■ EXTRACTED ENTRIES ■
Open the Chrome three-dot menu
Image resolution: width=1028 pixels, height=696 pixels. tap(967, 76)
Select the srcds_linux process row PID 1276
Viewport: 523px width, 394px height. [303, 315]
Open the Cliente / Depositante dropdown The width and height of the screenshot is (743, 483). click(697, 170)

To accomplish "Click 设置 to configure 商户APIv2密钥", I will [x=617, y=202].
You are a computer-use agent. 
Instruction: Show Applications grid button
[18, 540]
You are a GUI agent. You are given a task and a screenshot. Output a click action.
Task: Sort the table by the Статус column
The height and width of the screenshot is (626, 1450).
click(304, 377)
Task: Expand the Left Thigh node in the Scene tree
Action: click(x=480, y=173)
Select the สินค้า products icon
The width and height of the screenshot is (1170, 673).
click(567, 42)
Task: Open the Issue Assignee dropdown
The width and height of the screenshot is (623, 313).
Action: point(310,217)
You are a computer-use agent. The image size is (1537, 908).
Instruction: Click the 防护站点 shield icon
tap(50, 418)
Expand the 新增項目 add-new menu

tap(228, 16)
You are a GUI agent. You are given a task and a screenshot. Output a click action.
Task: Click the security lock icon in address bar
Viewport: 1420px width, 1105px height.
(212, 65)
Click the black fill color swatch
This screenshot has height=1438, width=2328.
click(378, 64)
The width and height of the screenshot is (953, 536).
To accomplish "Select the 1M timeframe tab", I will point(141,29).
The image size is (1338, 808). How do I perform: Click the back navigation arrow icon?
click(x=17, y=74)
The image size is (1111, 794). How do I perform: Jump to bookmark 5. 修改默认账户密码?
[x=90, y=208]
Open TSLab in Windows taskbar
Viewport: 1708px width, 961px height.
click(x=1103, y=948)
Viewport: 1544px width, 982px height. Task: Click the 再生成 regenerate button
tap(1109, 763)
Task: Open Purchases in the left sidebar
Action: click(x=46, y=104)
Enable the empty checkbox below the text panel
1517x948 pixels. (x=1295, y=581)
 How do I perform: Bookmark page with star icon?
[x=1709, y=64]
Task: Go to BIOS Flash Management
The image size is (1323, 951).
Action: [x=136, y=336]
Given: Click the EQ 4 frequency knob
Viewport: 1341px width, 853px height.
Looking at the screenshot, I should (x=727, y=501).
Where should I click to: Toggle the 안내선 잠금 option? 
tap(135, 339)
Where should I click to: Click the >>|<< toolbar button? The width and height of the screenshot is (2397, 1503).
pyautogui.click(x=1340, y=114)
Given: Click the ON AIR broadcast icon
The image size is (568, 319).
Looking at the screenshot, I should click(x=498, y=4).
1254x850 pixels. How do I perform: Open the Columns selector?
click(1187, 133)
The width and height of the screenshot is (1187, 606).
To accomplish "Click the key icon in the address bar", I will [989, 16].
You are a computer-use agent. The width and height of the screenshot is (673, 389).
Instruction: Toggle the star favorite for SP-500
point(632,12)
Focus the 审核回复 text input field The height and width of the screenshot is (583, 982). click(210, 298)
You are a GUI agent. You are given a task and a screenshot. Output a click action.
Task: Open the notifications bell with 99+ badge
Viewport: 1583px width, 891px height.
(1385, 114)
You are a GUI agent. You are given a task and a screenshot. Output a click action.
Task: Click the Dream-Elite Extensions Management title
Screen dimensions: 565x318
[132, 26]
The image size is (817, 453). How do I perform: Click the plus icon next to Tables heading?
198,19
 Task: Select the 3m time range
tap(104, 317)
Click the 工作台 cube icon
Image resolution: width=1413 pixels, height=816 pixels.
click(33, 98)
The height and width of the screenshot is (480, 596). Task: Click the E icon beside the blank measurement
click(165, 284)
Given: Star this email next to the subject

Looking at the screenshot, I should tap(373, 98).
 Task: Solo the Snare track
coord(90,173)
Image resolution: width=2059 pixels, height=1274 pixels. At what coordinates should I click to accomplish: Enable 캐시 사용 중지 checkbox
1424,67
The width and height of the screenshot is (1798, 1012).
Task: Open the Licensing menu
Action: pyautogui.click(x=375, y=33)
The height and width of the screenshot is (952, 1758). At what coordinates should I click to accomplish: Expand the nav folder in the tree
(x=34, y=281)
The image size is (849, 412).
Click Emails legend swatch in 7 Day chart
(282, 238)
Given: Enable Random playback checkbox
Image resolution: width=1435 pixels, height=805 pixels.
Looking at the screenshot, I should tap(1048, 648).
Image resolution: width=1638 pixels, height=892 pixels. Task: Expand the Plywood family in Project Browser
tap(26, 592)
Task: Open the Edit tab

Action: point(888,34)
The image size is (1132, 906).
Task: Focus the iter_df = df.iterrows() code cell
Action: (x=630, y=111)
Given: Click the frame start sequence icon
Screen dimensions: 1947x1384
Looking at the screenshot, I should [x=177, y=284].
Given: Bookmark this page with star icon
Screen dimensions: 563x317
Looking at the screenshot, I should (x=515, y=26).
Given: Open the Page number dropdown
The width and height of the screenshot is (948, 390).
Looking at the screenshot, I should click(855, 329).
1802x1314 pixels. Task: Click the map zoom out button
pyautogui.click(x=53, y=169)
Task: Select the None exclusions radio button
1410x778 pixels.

■ INSTRUCTIONS TO FOLLOW ■
Set down each line exactly as it appears, starting at the top of the data and ending at the line containing "Given: Click the EQ 4 frequency knob", and include no other lines.

■ RESPONSE TO THIS EXERCISE ■
Open the Chrome three-dot menu
Image resolution: width=1028 pixels, height=696 pixels. tap(967, 76)
Select the srcds_linux process row PID 1276
Viewport: 523px width, 394px height. [303, 315]
Open the Cliente / Depositante dropdown The width and height of the screenshot is (743, 483). click(697, 170)

To accomplish "Click 设置 to configure 商户APIv2密钥", I will [x=617, y=202].
You are a computer-use agent. 
Instruction: Show Applications grid button
[18, 540]
You are a GUI agent. You are given a task and a screenshot. Output a click action.
Task: Sort the table by the Статус column
The height and width of the screenshot is (626, 1450).
click(304, 377)
Task: Expand the Left Thigh node in the Scene tree
Action: click(x=480, y=173)
Select the สินค้า products icon
The width and height of the screenshot is (1170, 673).
click(567, 42)
Task: Open the Issue Assignee dropdown
The width and height of the screenshot is (623, 313).
Action: point(310,217)
You are a computer-use agent. The image size is (1537, 908).
Instruction: Click the 防护站点 shield icon
tap(50, 418)
Expand the 新增項目 add-new menu

tap(228, 16)
You are a GUI agent. You are given a task and a screenshot. Output a click action.
Task: Click the security lock icon in address bar
Viewport: 1420px width, 1105px height.
(212, 65)
Click the black fill color swatch
This screenshot has height=1438, width=2328.
click(378, 64)
The width and height of the screenshot is (953, 536).
To accomplish "Select the 1M timeframe tab", I will point(141,29).
The image size is (1338, 808). How do I perform: Click the back navigation arrow icon?
click(x=17, y=74)
The image size is (1111, 794). How do I perform: Jump to bookmark 5. 修改默认账户密码?
[x=90, y=208]
Open TSLab in Windows taskbar
Viewport: 1708px width, 961px height.
click(x=1103, y=948)
Viewport: 1544px width, 982px height. Task: Click the 再生成 regenerate button
tap(1109, 763)
Task: Open Purchases in the left sidebar
Action: click(x=46, y=104)
Enable the empty checkbox below the text panel
1517x948 pixels. (x=1295, y=581)
 How do I perform: Bookmark page with star icon?
[x=1709, y=64]
Task: Go to BIOS Flash Management
The image size is (1323, 951).
Action: [x=136, y=336]
Given: Click the EQ 4 frequency knob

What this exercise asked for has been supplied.